A Comissão de Constituição e Justiça e de Cidadania (CCJ) da Câmara dos Deputados retoma, nesta terça-feira (19), a discussão sobre a admissibilidade da Proposta de Emenda à Constituição (PEC) 32/15, que propõe a redução da maioridade penal de 18 para 16 anos no Brasil. Caso o parecer da comissão seja favorável, o texto seguirá para análise detalhada em uma comissão especial.
O debate ganha força após a realização de uma audiência pública na última quarta-feira (13), que evidenciou a profunda polarização entre parlamentares e juristas sobre a eficácia e a constitucionalidade da medida.
Exceção para Crimes de Extrema Gravidade
O relator da proposta na CCJ, deputado Coronel Assis (PL-MT), defende que o Legislativo precisa dar uma resposta ao anseio da população, citando pesquisas de opinião que apontam que 90% dos brasileiros apoiam a redução.
O parecer do relator sugere um modelo híbrido para a aplicação da nova regra fiscalizatória e penal:
“O caminho mais técnico e equilibrado é manter a regra geral de inimputabilidade até os 18 anos e criar uma exceção para jovens de 16 e 17 anos em crimes de extrema gravidade.”
A proposta relatada assegura garantias processuais específicas para os menores de 18 anos, incluindo a obrigatoriedade do cumprimento de eventuais penas em estabelecimentos prisionais separados dos detidos adultos e a proibição expressa de sanções consideradas cruéis.

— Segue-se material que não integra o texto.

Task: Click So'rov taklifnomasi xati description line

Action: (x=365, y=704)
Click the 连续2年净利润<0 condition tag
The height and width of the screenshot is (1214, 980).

OAB Aponta Inconstitucionalidade
Por outro lado, o projeto enfrenta forte resistência de entidades de direitos humanos e de órgãos de classe. O advogado Ariel de Castro Alves, representante da Comissão de Defesa dos Direitos da Criança e do Adolescente do Conselho Federal da Ordem dos Advogados do Brasil (OAB), classificou a mobilização em torno da proposta como “oportunista e demagógica”.
Segundo o jurista, a fixação da maioridade penal aos 18 anos constitui uma cláusula pétrea constitucional por se tratar de um direito fundamental.

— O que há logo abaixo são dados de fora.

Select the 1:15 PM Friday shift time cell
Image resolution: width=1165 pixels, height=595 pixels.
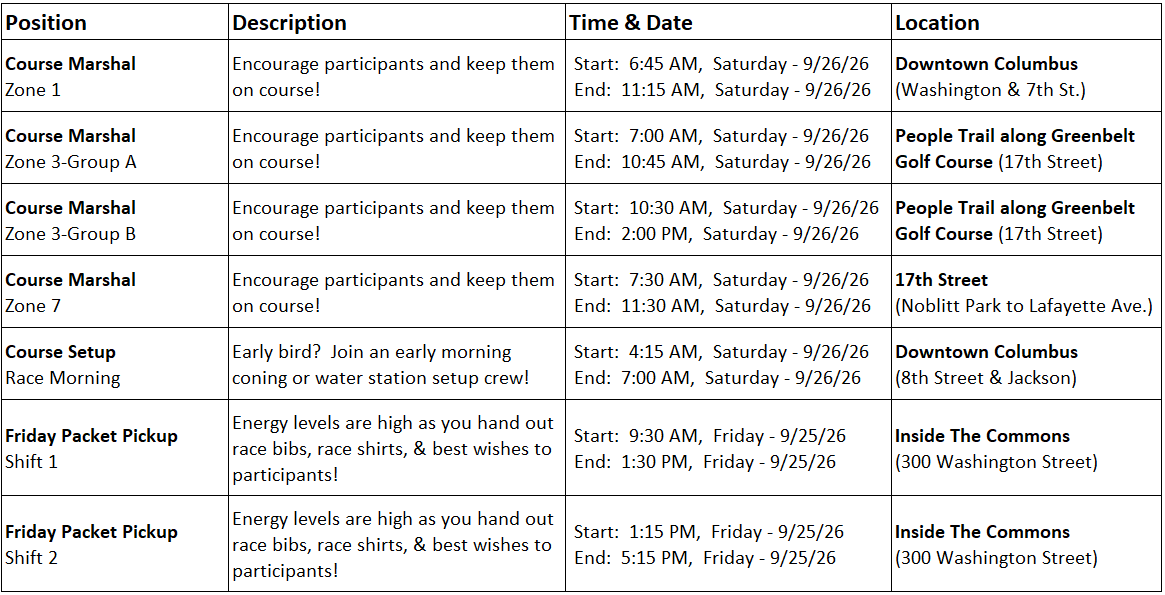[x=728, y=544]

- Argumento de Defesa: O foco deveria ser o cumprimento do Estatuto da Criança e do Adolescente (ECA) em vez do Código Penal.
- Impacto Social: “Reduzir a idade penal seria como reconhecer a incapacidade do Estado em educar e incluir socialmente seus adolescentes. Quando o Estado, a sociedade e as famílias excluem, o crime acaba incluindo”, criticou Alves.
Panorama em Números
A discussão na Câmara ocorre sob o pano de fundo de dados estatísticos que medem a participação de jovens em atos infracionais no país:
- Internações: O Conselho Nacional de Justiça (CNJ) contabiliza cerca de 12 mil adolescentes cumprindo medidas socioeducativas de internação ou privação de liberdade no território nacional.
- Proporção: Esse contingente representa menos de 1% do universo de 28 milhões de jovens que compõem essa faixa etária no Brasil, conforme o censo demográfico do Instituto Brasileiro de Geografia e Estatística (IBGE).